By Steve Weizman in Jerusalem

Israel's Shin Bet security service tortures Palestinian prisoners during interrogations in defiance of a 1999 court ruling outlawing such practices, two of the country's human rights groups said yesterday.

Interrogators beat suspects, shackle them in painful, contorted positions and deprive them of sleep for long periods, according to the 96-page report,Absolutely Forbidden, by B'Tselem and The Centre for the Defence of the Individual.

The Justice Ministry said interrogations were carried out within the law and described the report as badly flawed.

Israel's Supreme Court outlawed in 1999 what the Shin Bet called "moderate physical pressure", such as exposure to extreme temperatures and tying up detainees in painful positions.

The new report is based on affidavits from 73 Palestinians who were detained between July 2005 and January last year.

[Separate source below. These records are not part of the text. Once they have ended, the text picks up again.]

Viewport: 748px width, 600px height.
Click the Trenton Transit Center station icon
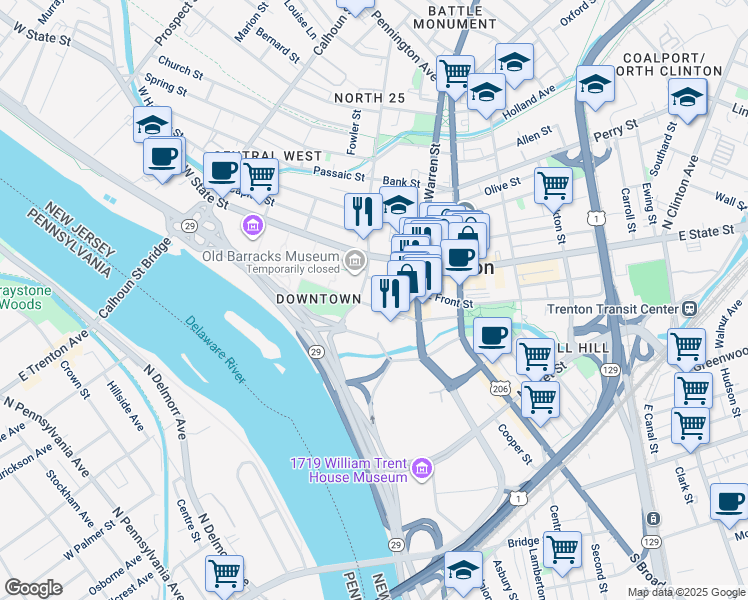689,309
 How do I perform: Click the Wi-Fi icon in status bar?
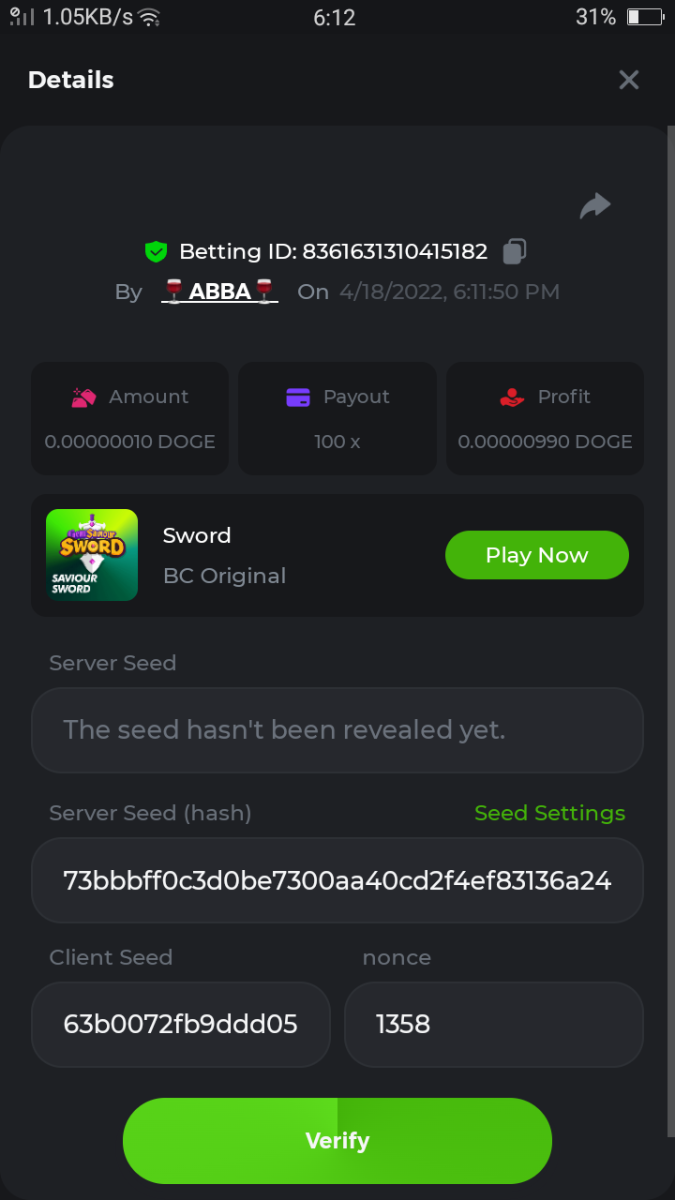(149, 17)

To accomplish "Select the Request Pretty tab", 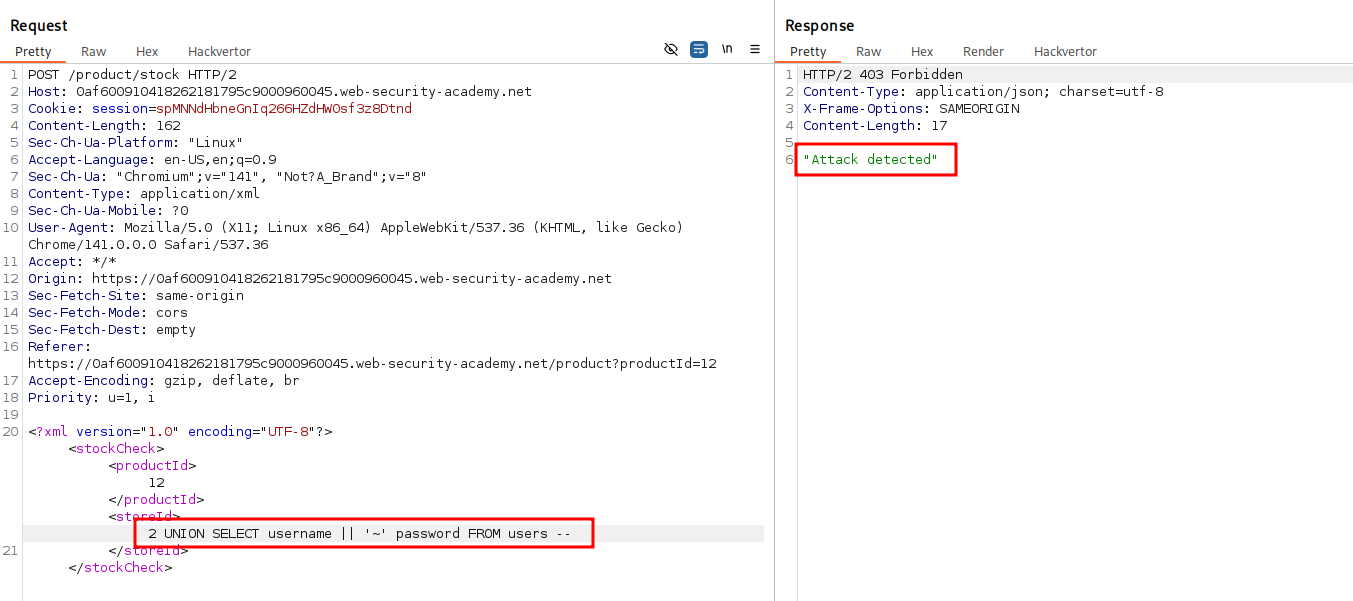I will pos(33,51).
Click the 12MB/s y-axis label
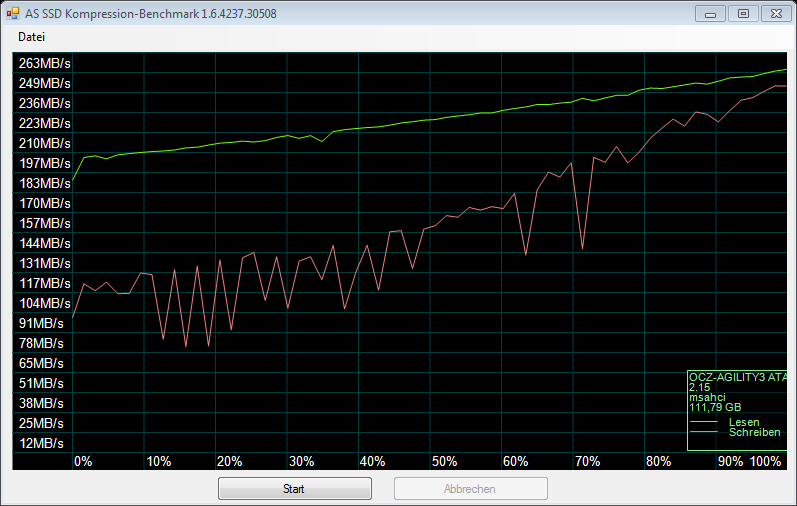This screenshot has width=797, height=506. (x=42, y=443)
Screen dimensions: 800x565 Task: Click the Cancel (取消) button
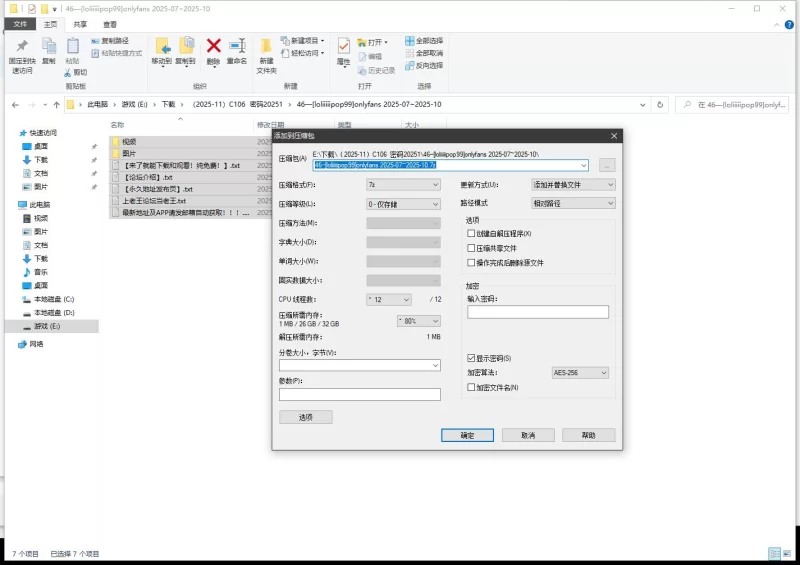point(528,435)
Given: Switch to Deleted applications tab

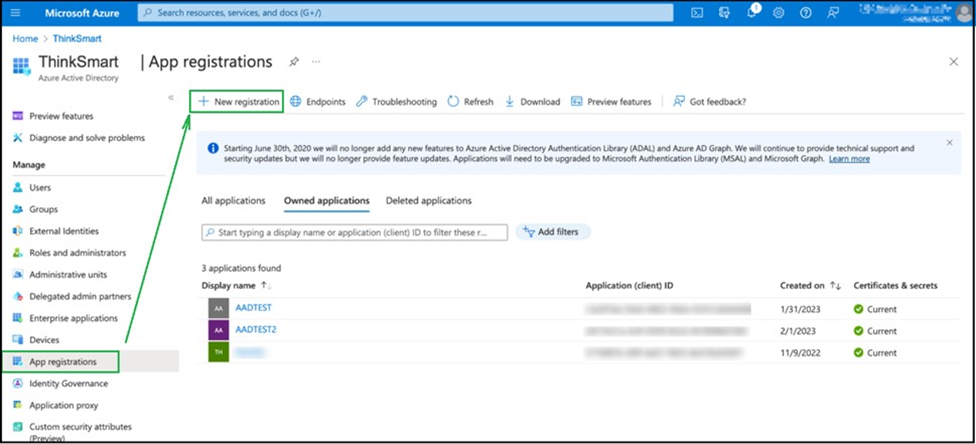Looking at the screenshot, I should pyautogui.click(x=428, y=201).
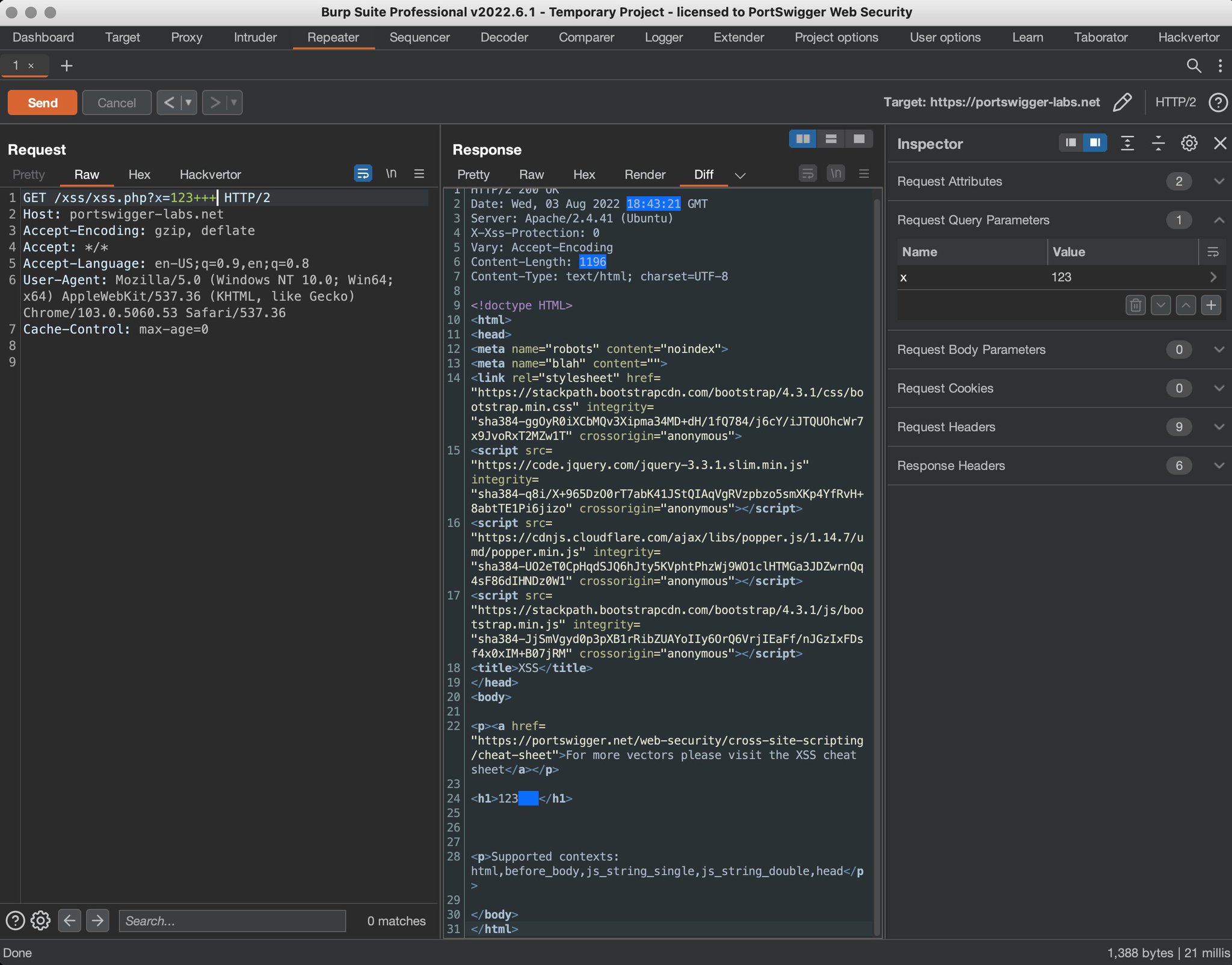Click the edit target pencil icon

pyautogui.click(x=1122, y=102)
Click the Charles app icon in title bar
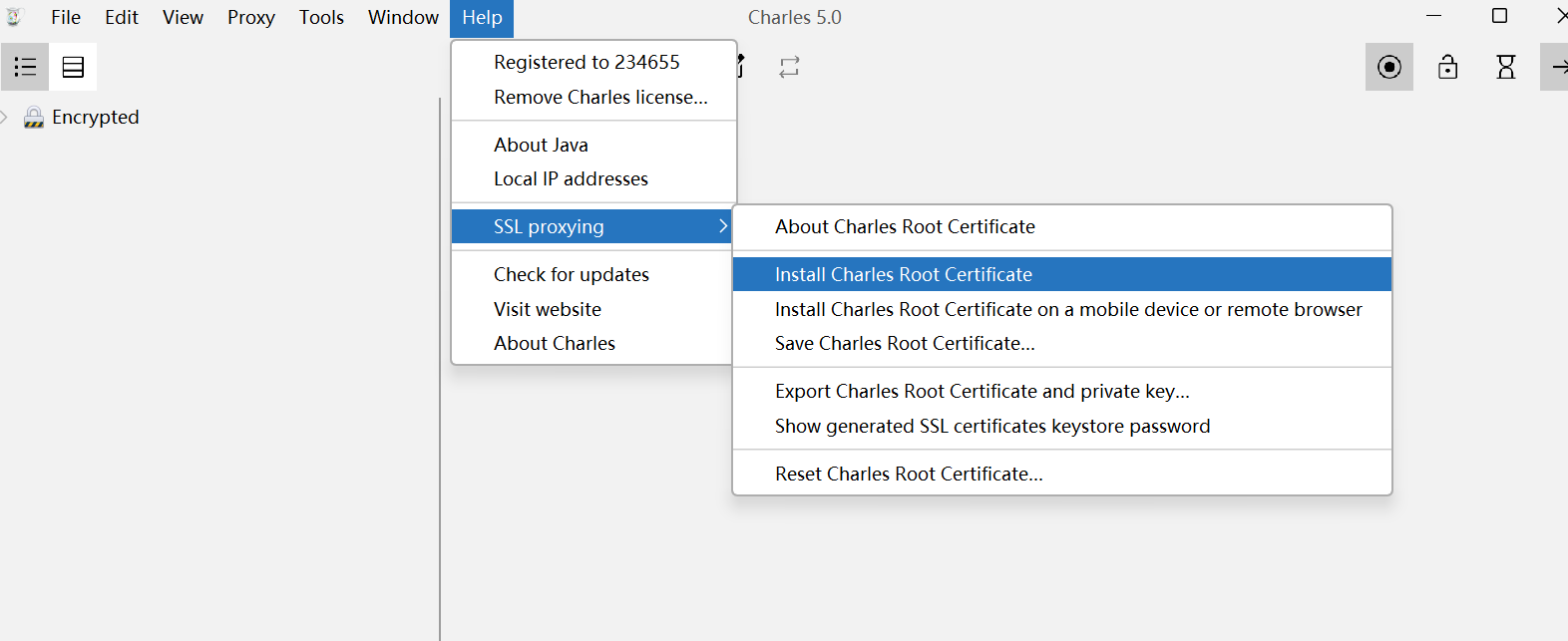The image size is (1568, 641). click(14, 17)
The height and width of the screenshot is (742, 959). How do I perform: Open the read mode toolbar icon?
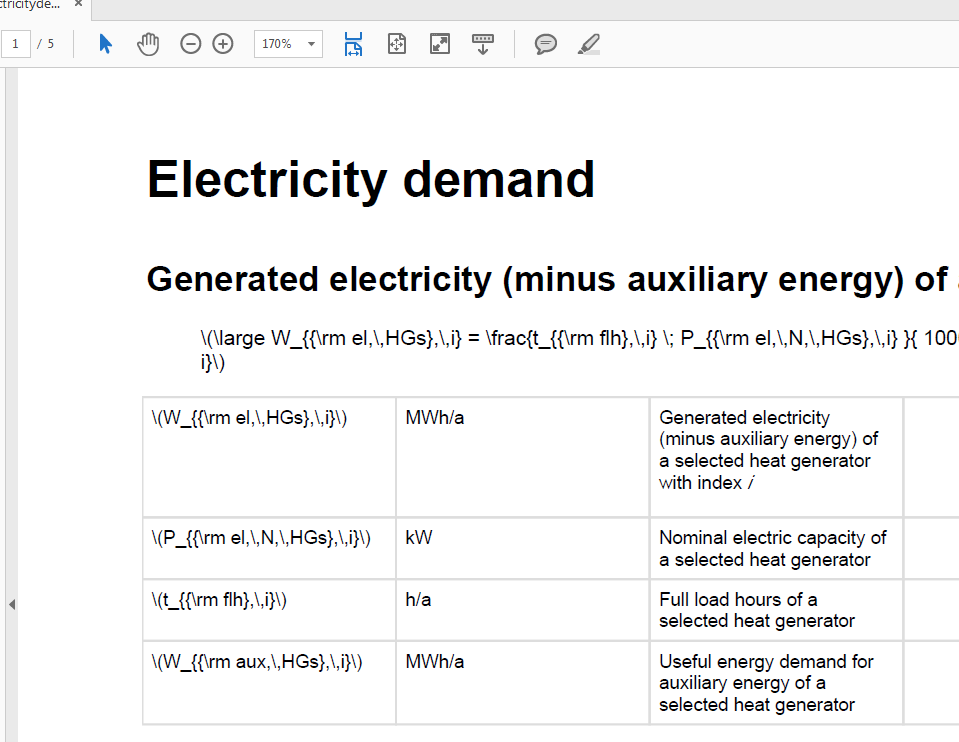point(483,44)
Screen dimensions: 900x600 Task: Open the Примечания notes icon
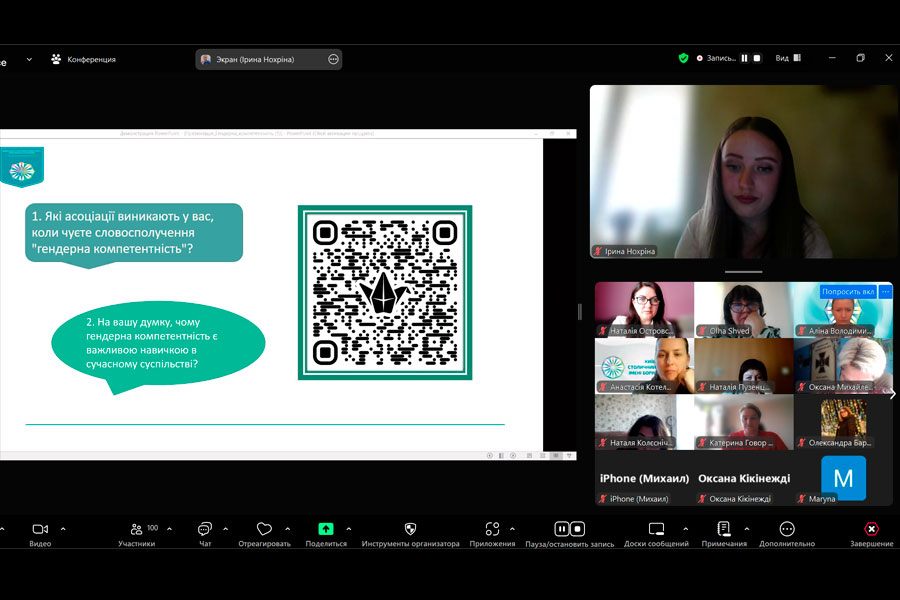pyautogui.click(x=724, y=529)
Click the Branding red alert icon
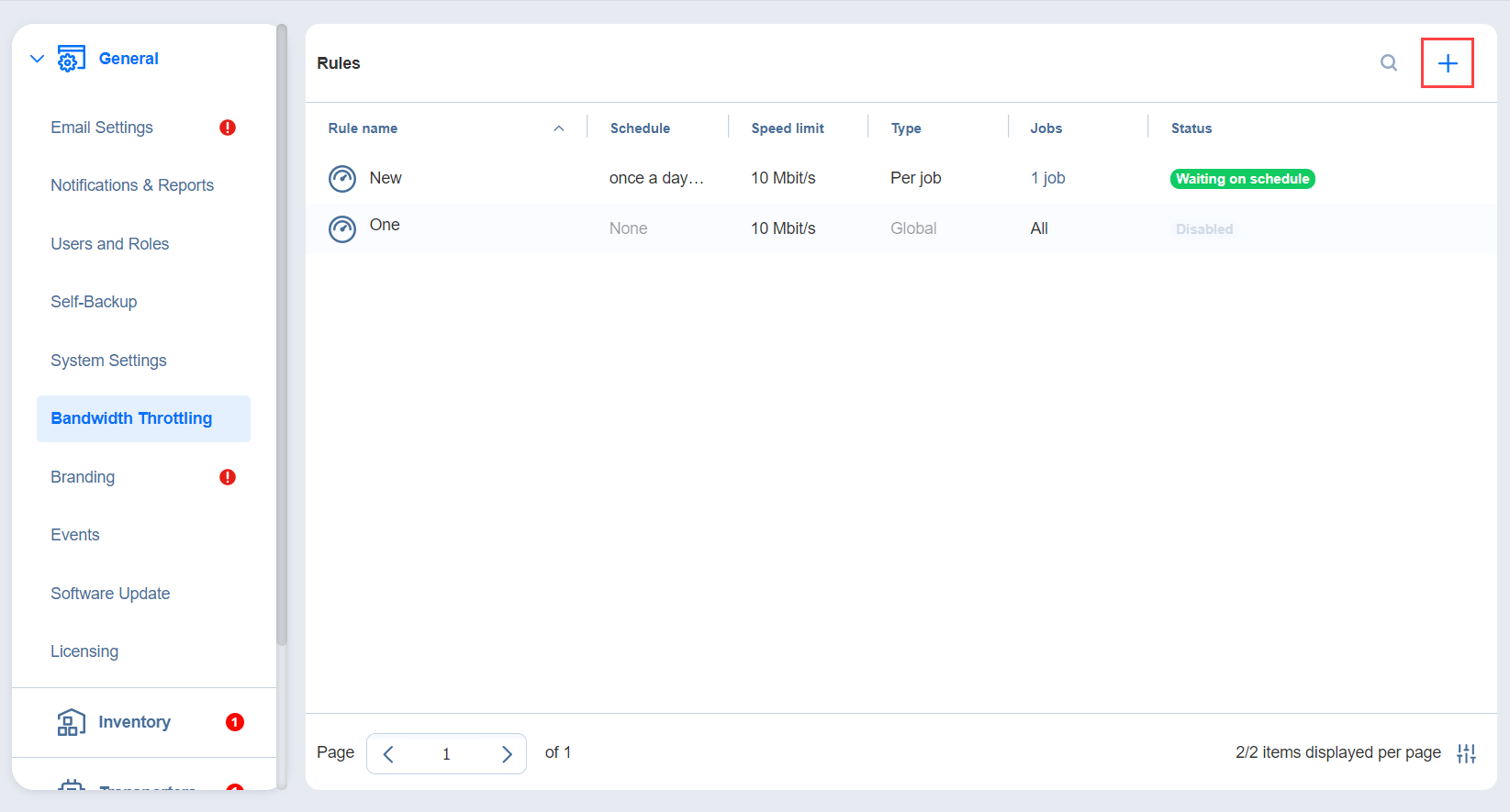Screen dimensions: 1510x812 [228, 477]
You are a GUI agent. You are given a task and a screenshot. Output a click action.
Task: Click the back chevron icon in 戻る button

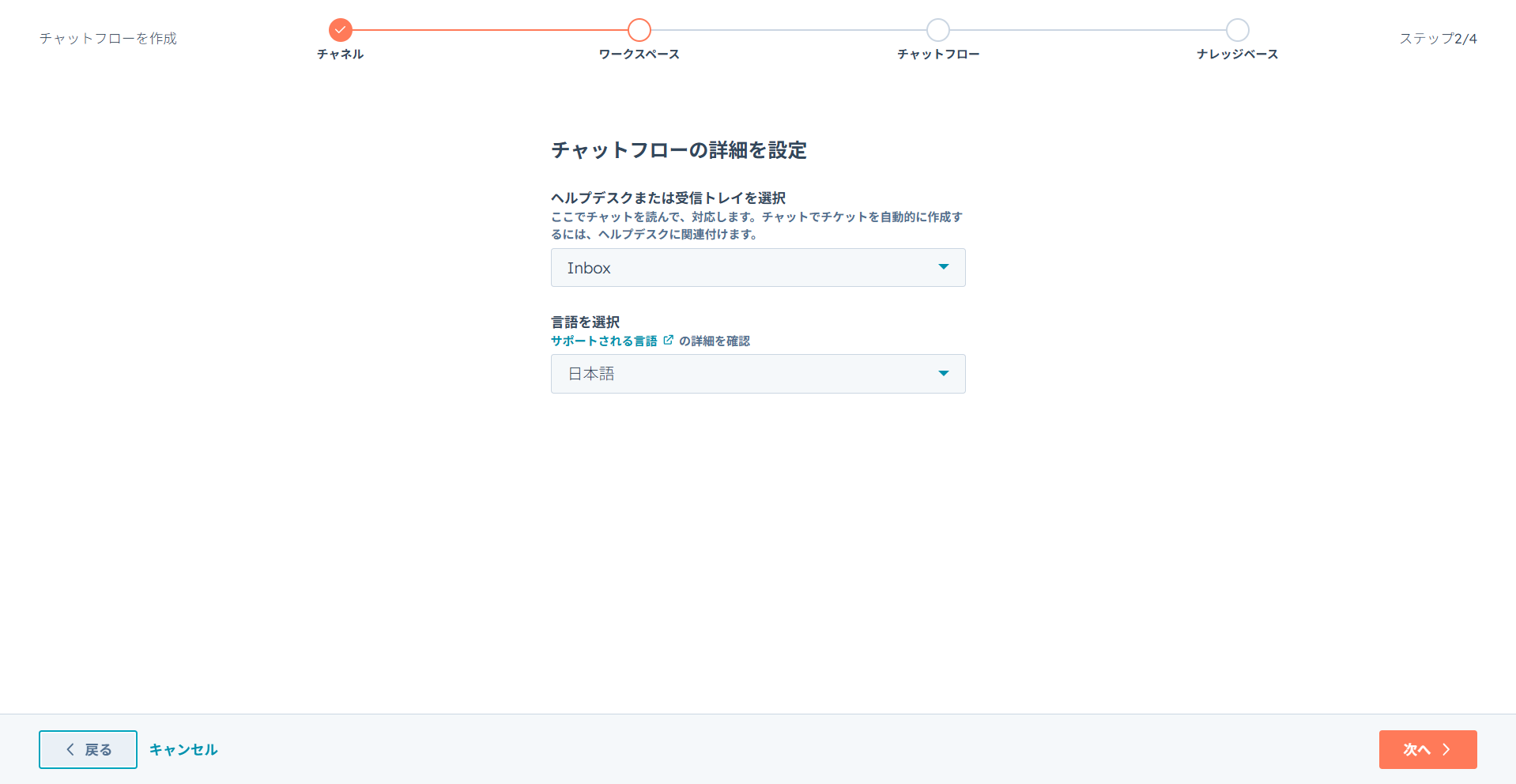pos(70,749)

One man, aged 29, identified as A Z, says his captors made him arch his back over a bench with his hands and legs joined in what prisoners call "the banana position". He says: "They brought a chain and used it to hook together the handcuffs and leg shackles. The way this made my body stretch was unbearable. Then the interrogators lifted the bench from both ends and dropped it suddenly ... I lost consciousness."

Despite the judicial ban, prisoners say in the report they were routinely physically abused.

B'Tselem's research director, Yehezkel Lein, the report's author, said it did not claim to provide a representative sample, but the testimonies provided a snapshot of the treatment regularly meted out to Palestinian detainees. "Like murder, rape and slavery, torture is a form of absolute evil that justifies the imposition of an absolute prohibition," the report says.